* **EXERCISE DESCRIPTION**: Lift every line from the entries that includes the word "header".

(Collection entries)

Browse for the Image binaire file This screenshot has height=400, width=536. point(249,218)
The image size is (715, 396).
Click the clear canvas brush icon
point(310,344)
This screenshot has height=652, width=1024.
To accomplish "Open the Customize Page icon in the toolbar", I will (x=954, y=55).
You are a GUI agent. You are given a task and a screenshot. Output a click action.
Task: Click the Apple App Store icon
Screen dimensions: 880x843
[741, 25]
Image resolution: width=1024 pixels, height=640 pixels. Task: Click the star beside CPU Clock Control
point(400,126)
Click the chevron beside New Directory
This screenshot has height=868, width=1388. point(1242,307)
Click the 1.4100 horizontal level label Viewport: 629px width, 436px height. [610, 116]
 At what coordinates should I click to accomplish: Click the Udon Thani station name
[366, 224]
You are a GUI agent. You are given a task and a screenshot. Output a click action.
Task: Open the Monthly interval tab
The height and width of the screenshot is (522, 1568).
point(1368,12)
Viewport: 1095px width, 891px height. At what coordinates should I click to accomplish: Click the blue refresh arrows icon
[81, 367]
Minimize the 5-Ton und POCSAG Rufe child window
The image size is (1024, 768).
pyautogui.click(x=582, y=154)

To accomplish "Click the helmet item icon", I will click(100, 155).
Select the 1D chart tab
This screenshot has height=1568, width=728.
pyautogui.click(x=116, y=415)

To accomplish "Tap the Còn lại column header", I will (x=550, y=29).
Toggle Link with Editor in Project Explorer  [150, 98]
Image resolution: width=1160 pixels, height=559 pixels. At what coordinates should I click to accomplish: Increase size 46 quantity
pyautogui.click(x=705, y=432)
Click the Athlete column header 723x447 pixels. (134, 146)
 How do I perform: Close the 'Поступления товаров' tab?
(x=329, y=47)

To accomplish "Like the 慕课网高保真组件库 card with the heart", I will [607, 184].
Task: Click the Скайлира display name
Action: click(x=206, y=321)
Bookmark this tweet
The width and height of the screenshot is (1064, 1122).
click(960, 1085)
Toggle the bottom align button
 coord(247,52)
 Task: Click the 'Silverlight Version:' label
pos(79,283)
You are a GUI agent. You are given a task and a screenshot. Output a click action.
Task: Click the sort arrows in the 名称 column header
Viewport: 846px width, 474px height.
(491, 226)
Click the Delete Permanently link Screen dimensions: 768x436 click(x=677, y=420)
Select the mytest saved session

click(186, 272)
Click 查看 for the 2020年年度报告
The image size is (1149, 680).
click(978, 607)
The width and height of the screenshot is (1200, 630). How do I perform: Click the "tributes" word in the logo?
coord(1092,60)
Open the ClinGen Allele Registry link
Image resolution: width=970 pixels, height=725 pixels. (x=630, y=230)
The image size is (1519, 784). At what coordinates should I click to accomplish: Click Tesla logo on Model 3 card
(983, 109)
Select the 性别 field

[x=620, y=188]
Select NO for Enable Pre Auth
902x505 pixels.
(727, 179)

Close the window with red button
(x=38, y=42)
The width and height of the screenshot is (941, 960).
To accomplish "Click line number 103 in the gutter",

* **WRITTEN ANSWER**:
To accomplish "Tap the Còn lại column header", I will (x=550, y=29).
Click the Athlete column header 723x447 pixels. (134, 146)
Task: Click the sort arrows in the 名称 column header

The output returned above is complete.